Berdasarkan putusan banding yang dipimpin oleh Hakim Ketua Gede Ari Awan, terdapat perubahan masa penahanan serta denda terhadap para terdakwa jika dibandingkan dengan putusan tingkat pertama di Pengadilan Tipikor. Lalu Bahtiar Hukuman diperberat dari semula 4 tahun menjadi 5 tahun penjara. Adapun sanksi denda tetap sebesar Rp50 juta. Jalaluddin (Mantan Kepala Bapenda Lombok Tengah 2021): Hukuman dikurangi dari semula 5 tahun menjadi 4 tahun penjara. Nilai denda juga berkurang dari Rp150 digeser ke Rp100 juta, namun tetap diwajibkan membayar uang pengganti kerugian negara sebesar Rp332.502.585. Lalu Karyawan (Mantan Kepala Bapenda): Masa hukuman badan tetap divonis 6 tahun penjara. Kendati demikian, nominal sanksi denda dikurangi dari Rp200 juta menjadi Rp150 juta.

Kepala Seksi Intelijen (Kasi Intel) Kejari Lombok Tengah, Alfa Dera, menyatakan bahwa Kejaksaan menaruh kepercayaan penuh pada profesionalisme, independensi, dan integritas majelis hakim di setiap tingkatan peradilan dalam mengawal perkara korupsi yang menjadi perhatian publik ini.

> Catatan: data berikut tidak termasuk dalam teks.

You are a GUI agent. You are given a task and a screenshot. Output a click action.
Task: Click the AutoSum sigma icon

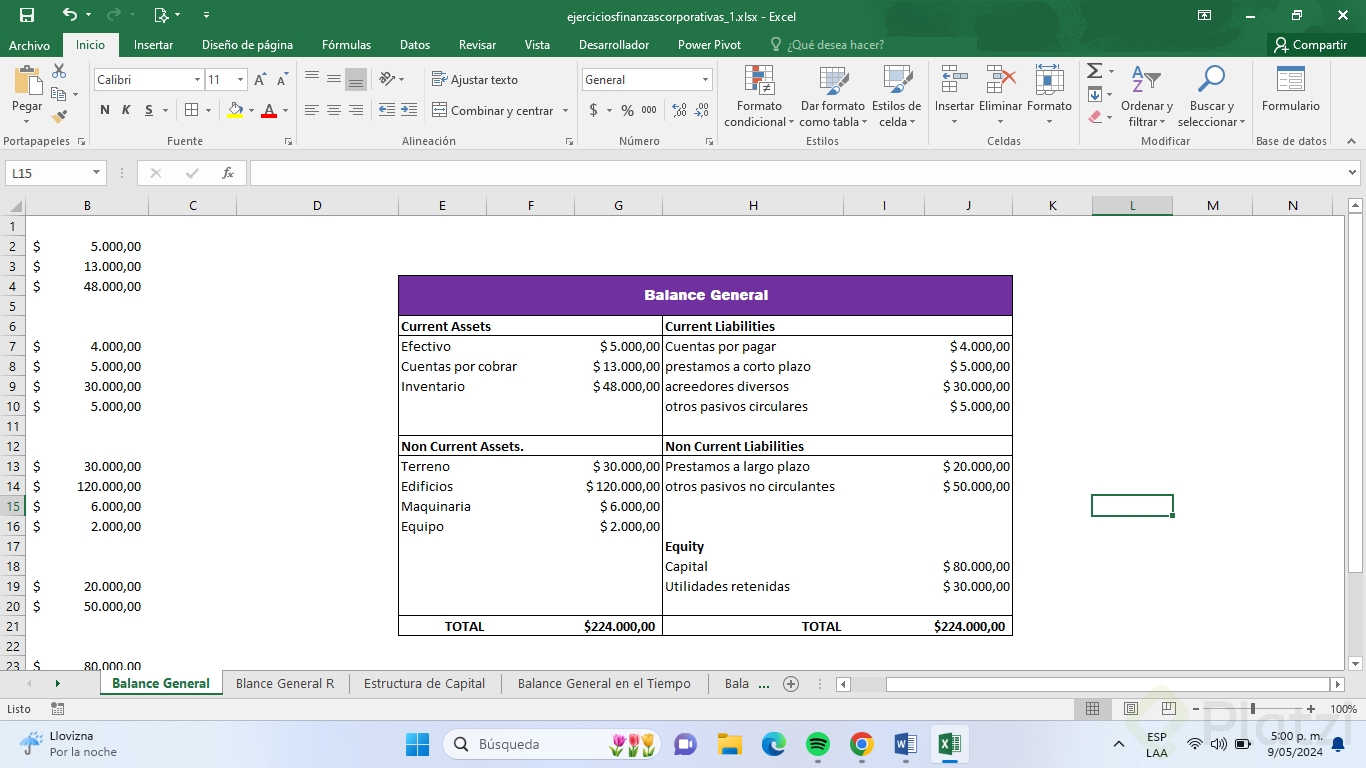(1095, 71)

“Salinan lengkap putusan resmi sangat kami perlukan untuk melakukan kajian hukum secara komprehensif. Setelah kami menerima dan mempelajari seluruh pertimbangan hukum yang termuat dalam putusan tersebut, barulah akan ditentukan langkah hukum selanjutnya sesuai ketentuan perundang-undangan yang berlaku, termasuk apabila terdapat opsi mengajukan upaya hukum kasasi ke Mahkamah Agung,” jelas Alfa Dera, Rabu (24/6/2026).

Lebih lanjut, Alfa Dera menggarisbawahi bahwa penanganan kejahatan luar biasa (extraordinary crime) seperti korupsi tidak boleh sekadar berorientasi pada hukuman pidana badan bagi pelaku. Fokus utama korps adhyaksa juga tertuju pada pengembalian kerugian keuangan negara (asset recovery).

“Aspek pemulihan aset atau asset recovery menjadi bagian yang sangat krusial dalam upaya pemberantasan korupsi. Tujuan akhirnya bukan hanya menghukum pelaku, tetapi juga menciptakan sistem tata kelola pemerintahan yang lebih transparan dan akuntabel guna mencegah terulangnya praktik serupa di masa mendatang,” pungkasnya seraya mengajak masyarakat untuk terus mengawal proses hukum ini secara objektif.